What it means: As front-end experiences become increasingly dynamic and data-rich, customer-facing interfaces assemble personalized offerings on-the-fly. Traditional distinctions between channel and product blur and potentially disappear.’
Agentic Twins Centralize Identity and Delegated Authority
Today, customer data remains fragmented and replicated across many services and products people use. Despite promises of Assistance Economies and agentic architectures, customers still manually provide data from multiple sources and manage credentials across accounts. Each bank holds customer representations that are incomplete and often outdated, creating inefficiencies and missed opportunities.
What will change: Agentic twins will be owned by individuals as single, protective keepers of aggregated personal information and digital identity, acting only under explicit, predefined permissions granted by owners. Over time, agentic twin authority will extend from routine tasks to complex decision-making—controlling access permissions, selecting products and services, and interfacing with all providers individuals choose. For service providers including banks, this model enables richer, content-driven insights and faster interactions by replacing inefficient data chasing with permissioned collaboration with people’s agentic twins.

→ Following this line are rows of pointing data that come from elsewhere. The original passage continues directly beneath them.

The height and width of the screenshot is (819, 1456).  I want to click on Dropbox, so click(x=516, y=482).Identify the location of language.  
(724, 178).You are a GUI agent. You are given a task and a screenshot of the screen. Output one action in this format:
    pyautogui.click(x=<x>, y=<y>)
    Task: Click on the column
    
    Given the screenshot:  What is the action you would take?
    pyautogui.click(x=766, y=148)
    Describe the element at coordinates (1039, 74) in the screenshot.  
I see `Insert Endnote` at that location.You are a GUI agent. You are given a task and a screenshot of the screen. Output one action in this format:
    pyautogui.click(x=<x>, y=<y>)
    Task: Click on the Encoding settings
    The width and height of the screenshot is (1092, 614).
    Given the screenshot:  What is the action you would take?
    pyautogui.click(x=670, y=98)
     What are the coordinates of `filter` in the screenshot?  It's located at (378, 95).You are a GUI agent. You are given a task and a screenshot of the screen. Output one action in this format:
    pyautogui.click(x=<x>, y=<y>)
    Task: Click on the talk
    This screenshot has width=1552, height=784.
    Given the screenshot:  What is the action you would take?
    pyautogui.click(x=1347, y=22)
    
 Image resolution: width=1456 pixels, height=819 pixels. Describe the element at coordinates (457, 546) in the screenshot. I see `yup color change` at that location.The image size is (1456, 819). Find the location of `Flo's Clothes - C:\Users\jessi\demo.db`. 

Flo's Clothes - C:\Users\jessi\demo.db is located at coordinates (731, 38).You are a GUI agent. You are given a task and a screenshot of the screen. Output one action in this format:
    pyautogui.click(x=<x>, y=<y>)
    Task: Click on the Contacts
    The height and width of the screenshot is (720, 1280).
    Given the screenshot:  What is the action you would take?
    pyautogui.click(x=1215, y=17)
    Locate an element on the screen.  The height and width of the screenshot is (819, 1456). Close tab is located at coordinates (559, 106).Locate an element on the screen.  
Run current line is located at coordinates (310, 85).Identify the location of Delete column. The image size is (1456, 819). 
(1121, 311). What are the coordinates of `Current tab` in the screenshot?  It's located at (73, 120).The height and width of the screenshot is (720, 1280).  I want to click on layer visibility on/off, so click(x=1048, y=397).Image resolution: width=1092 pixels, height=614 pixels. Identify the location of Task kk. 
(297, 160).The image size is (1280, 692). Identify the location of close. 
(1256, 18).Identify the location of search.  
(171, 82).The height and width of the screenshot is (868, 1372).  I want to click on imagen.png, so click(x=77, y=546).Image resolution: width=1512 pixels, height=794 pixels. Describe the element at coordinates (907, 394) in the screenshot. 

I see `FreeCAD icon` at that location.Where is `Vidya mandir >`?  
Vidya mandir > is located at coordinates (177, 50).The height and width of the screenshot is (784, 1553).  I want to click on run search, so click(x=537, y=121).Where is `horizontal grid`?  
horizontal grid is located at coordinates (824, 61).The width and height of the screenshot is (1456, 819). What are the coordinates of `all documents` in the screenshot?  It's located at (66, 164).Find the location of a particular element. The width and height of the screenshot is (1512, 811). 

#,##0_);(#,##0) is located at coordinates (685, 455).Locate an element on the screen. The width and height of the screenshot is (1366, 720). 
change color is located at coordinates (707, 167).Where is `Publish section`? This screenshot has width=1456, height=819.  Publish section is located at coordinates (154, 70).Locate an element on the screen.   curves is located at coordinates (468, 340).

Eight Strategic Imperatives for Financial Services Leaders
To secure continued competitive positions in this transformative landscape, banks and fintechs should focus on eight critical actions, according to Oliver Wyman.
The first three actions center on delighting customers, delivering value, and scaling implementations. Organizations must be present in the first new channel since mobile apps by exposing and embedding existing products in new chat-based channels and piloting highly tailored customer journeys, measuring outcomes and rapidly iterating experiences. They should experiment with dynamic experiences by testing adaptive experience rollouts with controlled human validation before iteration, measuring customer outcomes including uptake and product satisfaction while dynamically adjusting.
The next three actions anchor trust foundations. Organizations must embed digital identity by integrating Open Banking and digital identity for secure, transparent data sharing and agent authentication while ensuring alignment with interoperability protocols.
The final two actions build core infrastructure foundations. Evolving data foundations requires establishing robust data pipelines empowering AI agents to anticipate and serve customer needs, addressing siloed and unstructured data while leveraging partnerships and Open Finance to broaden data access. Building effective analytics layers demands creating analytical capability to use customer and clickstream data for delivery of timely, relevant experiences or propositions while implementing feedback loops to maintain insight accuracy and relevance.